One thing Scott Walker in his mindless bigotry and marriage equality advocates do agree on.
The question now before the U.S. Supreme Court is: "Does the Fourteenth Amendment prohibit a state from defining and recognizing marriage as only the legal union between one man and one woman," as Scott Walker's brief before the Court reads.
Wisconsin marriage advocates formulate the question more precisely as follows:
1. Whether a state violates the Equal Protection Clause of the Fourteenth Amendment to the United States Constitution when it treats same-sex and different-sex couples unequally with respect to marriage.
2. Whether a state violates the Due Process Clause of the Fourteenth Amendment to the United States Constitution when it prohibits same-sex couples from marrying and refuses to recognize same-sex couples’ lawful, out-of-state marriages.
How is the swing vote, Justice Anthony Kennedy on the Equal Protection Clause?
Reading Kennedy's words in Lawrence v. Texas (2003), the language is encouraging:
"Liberty protects the person from unwarranted government intrusions
into a dwelling or other private places. In our tradition the state is
not omnipresent in the home. And there are other spheres of our lives
and existence, outside the home, where the state should not be a
dominant presence. Freedom extends beyond spatial bounds. Liberty
presumes an autonomy of self that includes freedom of thought, belief,
expression, and certain intimate conduct. The instant case involves
liberty of the person both in its spatial and more transcendent
The question before the Court is the validity of a
Texas statute making it a crime for two persons of the same sex to
engage in certain intimate sexual conduct." (NYT, June 27, 2003)
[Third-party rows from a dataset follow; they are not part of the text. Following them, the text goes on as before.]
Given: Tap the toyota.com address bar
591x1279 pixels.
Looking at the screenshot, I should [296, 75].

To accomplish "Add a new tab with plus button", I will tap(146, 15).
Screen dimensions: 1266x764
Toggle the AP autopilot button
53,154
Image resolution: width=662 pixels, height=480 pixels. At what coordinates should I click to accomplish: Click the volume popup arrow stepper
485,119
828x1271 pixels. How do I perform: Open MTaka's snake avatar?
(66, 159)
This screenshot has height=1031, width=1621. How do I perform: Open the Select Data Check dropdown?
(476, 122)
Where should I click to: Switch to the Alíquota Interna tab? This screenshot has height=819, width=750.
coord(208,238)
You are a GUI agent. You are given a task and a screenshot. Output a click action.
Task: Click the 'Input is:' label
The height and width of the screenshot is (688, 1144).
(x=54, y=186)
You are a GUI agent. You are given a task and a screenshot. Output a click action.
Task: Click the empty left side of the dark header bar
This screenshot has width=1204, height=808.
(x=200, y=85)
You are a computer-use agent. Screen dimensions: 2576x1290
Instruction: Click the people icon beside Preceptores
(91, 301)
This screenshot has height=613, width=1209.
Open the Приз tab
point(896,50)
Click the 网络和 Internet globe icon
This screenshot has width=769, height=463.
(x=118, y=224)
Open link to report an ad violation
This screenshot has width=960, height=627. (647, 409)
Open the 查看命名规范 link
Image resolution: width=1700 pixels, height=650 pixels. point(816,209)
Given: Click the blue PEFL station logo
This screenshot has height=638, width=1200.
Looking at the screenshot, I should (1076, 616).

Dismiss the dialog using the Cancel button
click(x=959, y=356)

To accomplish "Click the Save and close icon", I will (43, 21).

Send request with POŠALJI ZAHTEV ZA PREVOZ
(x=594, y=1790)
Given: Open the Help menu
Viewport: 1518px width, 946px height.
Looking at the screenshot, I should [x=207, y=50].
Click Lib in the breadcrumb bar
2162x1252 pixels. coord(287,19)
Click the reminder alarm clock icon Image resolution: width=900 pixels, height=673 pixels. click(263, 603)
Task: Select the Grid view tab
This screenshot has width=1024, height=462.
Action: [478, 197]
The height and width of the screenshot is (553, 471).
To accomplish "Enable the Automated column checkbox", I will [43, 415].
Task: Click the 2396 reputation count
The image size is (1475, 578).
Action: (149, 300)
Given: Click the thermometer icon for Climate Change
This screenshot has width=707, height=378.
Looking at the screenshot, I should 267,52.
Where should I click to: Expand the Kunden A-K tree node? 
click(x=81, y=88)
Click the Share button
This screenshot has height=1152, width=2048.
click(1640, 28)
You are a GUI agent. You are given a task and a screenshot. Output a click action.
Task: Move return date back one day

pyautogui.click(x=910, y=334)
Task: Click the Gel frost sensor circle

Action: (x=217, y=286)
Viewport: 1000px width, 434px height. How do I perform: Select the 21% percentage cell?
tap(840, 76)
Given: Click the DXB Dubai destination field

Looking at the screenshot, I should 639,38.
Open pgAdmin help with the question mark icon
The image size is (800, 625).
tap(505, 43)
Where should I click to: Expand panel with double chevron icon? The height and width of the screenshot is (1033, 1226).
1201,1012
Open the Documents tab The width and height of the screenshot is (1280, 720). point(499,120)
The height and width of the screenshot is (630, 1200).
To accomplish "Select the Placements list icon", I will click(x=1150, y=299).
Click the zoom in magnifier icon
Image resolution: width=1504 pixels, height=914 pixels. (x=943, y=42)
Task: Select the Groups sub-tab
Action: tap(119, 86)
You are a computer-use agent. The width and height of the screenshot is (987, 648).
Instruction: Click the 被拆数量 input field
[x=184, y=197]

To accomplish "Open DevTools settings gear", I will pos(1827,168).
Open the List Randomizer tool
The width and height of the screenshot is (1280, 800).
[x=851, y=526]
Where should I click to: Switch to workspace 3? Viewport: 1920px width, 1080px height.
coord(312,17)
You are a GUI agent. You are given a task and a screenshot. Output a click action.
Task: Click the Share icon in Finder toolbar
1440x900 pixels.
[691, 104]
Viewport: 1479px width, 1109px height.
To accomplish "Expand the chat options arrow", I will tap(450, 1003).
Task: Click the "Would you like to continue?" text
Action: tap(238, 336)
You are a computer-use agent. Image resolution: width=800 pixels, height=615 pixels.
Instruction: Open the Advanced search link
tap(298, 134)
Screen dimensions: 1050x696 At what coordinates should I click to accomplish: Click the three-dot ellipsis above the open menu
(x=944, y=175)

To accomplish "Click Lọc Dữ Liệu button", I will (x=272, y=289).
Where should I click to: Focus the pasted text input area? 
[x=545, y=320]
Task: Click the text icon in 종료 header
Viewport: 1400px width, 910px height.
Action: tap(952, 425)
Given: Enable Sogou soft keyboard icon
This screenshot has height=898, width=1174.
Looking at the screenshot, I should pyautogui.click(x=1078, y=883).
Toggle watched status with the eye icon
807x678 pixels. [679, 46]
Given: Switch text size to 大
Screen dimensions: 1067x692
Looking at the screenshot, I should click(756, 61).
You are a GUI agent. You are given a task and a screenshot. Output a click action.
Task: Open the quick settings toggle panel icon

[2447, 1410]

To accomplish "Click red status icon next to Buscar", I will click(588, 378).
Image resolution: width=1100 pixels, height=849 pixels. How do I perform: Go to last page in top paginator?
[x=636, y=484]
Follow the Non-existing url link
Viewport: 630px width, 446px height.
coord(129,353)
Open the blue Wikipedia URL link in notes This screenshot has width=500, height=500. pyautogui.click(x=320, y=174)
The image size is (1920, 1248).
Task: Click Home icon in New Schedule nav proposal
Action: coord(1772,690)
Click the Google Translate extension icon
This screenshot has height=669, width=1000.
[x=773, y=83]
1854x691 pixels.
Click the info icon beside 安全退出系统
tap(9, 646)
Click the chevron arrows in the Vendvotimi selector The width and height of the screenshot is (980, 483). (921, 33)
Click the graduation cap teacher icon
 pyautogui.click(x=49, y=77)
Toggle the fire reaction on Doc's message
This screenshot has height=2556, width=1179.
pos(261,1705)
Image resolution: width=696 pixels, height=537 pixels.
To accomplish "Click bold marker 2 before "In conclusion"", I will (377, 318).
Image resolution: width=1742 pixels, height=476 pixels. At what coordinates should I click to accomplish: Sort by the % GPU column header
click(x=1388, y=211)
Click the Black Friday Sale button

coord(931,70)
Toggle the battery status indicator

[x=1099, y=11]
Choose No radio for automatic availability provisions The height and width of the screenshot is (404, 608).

It is difficult to contemplate Justice Kennedy swimming against the tide of history and coming to the conclusion that the state should be allowed to discriminate against two persons of the same sex and prevent our fellows from getting married when even Scott Walker and anti-marriage advocates can come up with literally no argument to deny same-sex couples the liberty to marry beyond what Judge Posner referred to as "mindless tradition."
Like most Americans we can only work on behalf of the liberty of our fellow citizens as Scott Walker and a diminishing number of self-styled advocates of God work against liberty and equality.